THE URGE FOR CLOSURE
Nitasha Kaul’s debut novel is about a man’s elusive search for peace within and with the world
KAUL CLEARLY HAS A LOT TO SAY ABOUT THE SITUATION IN KASHMIR BUT IT DOES NOT MAKE FOR PARTICULARLY INTERESTING READING.
Leon Ali is an unfortunate man. Named after the Russian revolutionary Trotsky by a father who vanishes just before his birth, Ali is brought up by a high-strung, suffocating mother in Delhi of the 1990s. Because he is a Kashmiri Muslim and poor, Ali’s life is a self-flagellating litany of woe. He is bullied in school, friendless in college (“Status is like pee… it can be detected by smell”) and until his mother’s employer intervenes, no one is willing to give them an apartment on rent. To top it all, Ali is even unlucky in love. “My life in Delhi was an exercise in trying to successfully live with the stark reality that stared me in the face, no matter where I went. Me, whose father abandoned him even as an unborn, me the stranger in every neighbourhood in Delhi that I lived in. Me, the one people spoke about then hushed up as I entered the room. Me.”
An escape to England, the accidental country of his birth, seems like the perfect solution to this constant state of “otherness”. But soon after Ali arrives in London, the twin towers fall and he is once again plunged into a spiral of panic and fear. “I am a Nobody, I wanted to scream out in their faces. I don’t know any of you… Just let me be invisible! I don’t want to be marked. To conduct myself under scrutiny. I want to be free… I wanted to do what I had done before. Escape.”

(Items drawn from a data source)
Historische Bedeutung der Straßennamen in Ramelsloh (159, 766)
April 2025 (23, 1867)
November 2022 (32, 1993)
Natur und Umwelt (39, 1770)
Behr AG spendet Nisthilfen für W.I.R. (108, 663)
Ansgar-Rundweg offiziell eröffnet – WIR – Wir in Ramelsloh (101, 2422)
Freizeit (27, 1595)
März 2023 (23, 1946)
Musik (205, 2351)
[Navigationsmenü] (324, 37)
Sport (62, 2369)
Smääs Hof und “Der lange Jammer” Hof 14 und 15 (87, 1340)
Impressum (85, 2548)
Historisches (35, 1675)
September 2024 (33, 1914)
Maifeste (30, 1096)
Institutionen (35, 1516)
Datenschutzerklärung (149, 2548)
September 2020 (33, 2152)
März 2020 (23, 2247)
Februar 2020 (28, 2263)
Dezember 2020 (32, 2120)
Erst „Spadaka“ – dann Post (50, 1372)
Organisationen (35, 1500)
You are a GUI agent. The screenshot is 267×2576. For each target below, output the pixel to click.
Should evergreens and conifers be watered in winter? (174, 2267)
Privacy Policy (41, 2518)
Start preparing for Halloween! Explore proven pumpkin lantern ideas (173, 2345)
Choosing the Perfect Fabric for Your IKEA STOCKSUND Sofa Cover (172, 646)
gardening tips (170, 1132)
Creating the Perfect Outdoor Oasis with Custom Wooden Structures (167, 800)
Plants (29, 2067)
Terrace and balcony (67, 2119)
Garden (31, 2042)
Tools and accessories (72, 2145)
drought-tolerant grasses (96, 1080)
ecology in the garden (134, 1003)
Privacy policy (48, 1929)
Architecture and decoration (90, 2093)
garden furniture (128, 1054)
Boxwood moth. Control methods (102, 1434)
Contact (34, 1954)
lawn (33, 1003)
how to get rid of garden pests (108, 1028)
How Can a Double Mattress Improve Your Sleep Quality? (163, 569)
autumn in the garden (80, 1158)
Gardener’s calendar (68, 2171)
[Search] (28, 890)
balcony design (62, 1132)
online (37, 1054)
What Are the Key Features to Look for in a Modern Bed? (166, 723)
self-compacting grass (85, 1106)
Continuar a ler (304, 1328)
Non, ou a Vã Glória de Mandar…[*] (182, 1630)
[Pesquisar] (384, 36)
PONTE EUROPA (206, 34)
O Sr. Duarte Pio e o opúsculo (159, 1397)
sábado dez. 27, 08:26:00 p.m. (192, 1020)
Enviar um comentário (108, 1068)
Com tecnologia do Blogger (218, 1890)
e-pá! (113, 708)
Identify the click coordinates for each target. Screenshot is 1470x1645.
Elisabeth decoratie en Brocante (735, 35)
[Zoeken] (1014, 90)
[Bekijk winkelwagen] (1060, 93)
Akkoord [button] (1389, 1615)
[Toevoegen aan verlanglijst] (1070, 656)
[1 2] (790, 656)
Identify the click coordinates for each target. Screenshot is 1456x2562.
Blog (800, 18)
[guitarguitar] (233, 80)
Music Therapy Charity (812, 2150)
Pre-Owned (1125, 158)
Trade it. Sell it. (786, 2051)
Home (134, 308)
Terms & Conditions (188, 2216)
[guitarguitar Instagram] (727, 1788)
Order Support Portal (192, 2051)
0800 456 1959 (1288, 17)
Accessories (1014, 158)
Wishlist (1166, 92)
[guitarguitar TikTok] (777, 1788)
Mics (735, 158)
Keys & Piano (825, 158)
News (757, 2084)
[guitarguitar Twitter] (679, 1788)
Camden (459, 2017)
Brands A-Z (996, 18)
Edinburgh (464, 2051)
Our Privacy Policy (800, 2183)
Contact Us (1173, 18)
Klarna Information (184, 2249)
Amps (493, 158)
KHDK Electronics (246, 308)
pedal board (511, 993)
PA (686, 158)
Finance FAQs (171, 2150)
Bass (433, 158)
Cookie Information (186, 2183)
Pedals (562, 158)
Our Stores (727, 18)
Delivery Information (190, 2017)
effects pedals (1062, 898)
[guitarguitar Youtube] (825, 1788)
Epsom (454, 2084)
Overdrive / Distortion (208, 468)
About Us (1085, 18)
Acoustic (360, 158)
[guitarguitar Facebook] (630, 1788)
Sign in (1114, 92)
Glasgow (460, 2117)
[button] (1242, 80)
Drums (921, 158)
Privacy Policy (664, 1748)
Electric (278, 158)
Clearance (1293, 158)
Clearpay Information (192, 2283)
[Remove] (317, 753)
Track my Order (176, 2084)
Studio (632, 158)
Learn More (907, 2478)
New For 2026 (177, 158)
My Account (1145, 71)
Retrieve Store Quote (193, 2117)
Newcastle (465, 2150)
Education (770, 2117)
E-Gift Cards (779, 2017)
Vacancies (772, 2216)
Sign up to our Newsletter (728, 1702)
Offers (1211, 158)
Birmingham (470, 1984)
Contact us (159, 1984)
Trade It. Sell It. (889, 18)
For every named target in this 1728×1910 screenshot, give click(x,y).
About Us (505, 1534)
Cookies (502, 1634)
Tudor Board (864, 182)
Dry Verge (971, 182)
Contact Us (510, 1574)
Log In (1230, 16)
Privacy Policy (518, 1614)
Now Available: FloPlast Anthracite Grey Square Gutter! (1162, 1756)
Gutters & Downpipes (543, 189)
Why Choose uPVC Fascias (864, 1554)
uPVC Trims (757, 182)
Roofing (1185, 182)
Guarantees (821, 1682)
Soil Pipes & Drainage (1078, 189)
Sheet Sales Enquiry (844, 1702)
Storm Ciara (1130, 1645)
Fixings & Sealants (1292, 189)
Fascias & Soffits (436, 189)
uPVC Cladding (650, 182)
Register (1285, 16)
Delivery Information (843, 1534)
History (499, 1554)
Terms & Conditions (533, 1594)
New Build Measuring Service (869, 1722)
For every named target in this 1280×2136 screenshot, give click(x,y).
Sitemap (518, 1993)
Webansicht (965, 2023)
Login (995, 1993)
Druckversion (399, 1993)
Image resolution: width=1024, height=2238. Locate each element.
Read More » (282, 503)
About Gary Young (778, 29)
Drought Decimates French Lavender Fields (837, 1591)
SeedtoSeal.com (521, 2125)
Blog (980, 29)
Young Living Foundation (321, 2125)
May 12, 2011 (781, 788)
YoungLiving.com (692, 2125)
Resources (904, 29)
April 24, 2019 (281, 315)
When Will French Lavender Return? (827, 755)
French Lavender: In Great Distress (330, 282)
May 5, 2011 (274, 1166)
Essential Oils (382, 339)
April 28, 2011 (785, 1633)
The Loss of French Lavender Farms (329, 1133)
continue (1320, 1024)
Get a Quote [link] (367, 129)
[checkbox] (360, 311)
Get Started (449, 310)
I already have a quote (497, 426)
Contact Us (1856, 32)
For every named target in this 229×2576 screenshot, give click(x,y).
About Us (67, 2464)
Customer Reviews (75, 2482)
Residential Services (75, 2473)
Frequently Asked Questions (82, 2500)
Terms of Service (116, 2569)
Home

**Prompt**
Extend the review of Nitasha Kaul's debut novel from where it stops, picking up after its last sentence.

**Answer space**
This time he leaves for Berlin on a mission to find his long lost father Mir. All he has to go on are a few facts: Mir was a communist who wrote poetry and gave fiery speeches at Srinagar University denouncing both India and Pakistan and calling for an independent, peaceful Kashmir. He was employed by an AngloGerman firm and, soon after his marriage, posted to England. When his wife was eight months pregnant, he was summoned to Berlin on official business and disappeared.
Enter Keya Raina, a Kashmiri Hindu and “scholar of exile, an insecure immigrant who collects other people’s stories”. These two almost clinically depressed (she by the “oppressive history” of Kashmir) individuals meet, mate and then set out to solve the mystery of the missing Mir. A hundred pages later and Mir is still nowhere in sight. Instead we are now reading the “Unwritten Autobiography” of Shula Farid, the half-Muslim, halfEuropean bohemian wife of a dour-faced Bengali diplomat who appears frightened of horses and says things like “The pant-shirt was not becoming, nothing is left to the imagination in those clothes… the outlines of your ample breasts were bursting…”.
Needless to say, Mir is never found but closure is essential. Our globe-trotting duo now set off on yet another journey where, hopefully, Leon Ali will find his peace and then “begin a new life and find my place in the scheme of things”.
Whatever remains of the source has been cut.